Effector memory T cells induce innate inflammation by triggering DNA damage and a non-canonical STING pathway in dendritic cells

Cognate interaction between CD4(+) effector memory T (T(EM)) cells and dendritic cells (DCs) induces innate inflammatory cytokine production, resulting in detrimental autoimmune pathology and cytokine storms. While T(EM) cells use tumor necrosis factor (TNF) superfamily ligands to activate DCs, whether T(EM) cells prompt other DC-intrinsic changes that influence the innate inflammatory response has never been investigated. We report the surprising discovery that T(EM) cells trigger double-strand DNA breaks via mitochondrial reactive oxygen species (ROS) production in interacting DCs.
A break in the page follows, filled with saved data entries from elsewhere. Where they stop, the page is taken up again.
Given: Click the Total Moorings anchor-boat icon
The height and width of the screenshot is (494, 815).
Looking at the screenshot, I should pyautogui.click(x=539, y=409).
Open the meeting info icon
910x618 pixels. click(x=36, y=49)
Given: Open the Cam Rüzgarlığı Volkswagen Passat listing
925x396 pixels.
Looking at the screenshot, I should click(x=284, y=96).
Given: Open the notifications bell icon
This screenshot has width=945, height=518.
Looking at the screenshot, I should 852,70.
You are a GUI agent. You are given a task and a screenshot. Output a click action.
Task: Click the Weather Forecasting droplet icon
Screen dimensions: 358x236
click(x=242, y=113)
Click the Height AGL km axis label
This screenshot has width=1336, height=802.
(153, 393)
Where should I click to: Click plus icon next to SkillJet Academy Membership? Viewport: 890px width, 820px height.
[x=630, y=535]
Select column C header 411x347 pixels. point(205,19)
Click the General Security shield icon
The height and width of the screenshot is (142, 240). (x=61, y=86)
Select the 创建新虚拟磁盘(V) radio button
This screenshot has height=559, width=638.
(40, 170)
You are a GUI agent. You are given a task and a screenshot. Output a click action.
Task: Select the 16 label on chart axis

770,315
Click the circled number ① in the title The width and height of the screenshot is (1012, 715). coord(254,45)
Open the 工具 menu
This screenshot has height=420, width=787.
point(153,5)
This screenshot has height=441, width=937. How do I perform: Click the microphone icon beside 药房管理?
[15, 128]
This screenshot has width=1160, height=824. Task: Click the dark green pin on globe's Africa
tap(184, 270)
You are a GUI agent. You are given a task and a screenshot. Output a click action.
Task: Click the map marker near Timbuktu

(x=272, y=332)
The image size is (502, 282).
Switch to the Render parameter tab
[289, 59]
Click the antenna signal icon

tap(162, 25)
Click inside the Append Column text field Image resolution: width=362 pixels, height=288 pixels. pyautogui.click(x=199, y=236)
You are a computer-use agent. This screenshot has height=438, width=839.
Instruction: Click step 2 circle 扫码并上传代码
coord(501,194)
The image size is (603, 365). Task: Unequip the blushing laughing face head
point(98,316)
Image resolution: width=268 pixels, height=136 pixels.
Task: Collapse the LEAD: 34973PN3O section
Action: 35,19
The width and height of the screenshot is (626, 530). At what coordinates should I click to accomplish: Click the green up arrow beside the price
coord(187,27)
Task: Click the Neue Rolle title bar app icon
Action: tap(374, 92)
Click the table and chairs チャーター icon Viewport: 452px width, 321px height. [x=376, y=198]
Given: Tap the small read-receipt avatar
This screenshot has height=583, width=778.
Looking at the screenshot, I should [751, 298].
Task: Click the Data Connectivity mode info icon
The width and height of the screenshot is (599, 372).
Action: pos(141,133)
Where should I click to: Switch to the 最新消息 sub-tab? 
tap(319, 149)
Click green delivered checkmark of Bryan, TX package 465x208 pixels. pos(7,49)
Initiation of the DNA damage response in DCs induces activation of a cyclic guanosine monophosphate (GMP)-AMP synthase (cGAS)-independent, non-canonical stimulator of interferon genes (STING)-TNF receptor-associated factor 6 (TRAF6)-nuclear factor κB (NF-κB) signaling axis. Consequently, STING-deficient DCs display reduced NF-κB activation and subsequent defects in transcriptional induction and functional production of interleukin-1β (IL-1β) and IL-6 following their interaction with T(EM) cells. The discovery of T(EM) cell-induced innate inflammation through DNA damage and a non-canonical STING-NF-κB pathway presents this pathway as a potential target to alleviate T cell-driven inflammation in autoimmunity and cytokine storms.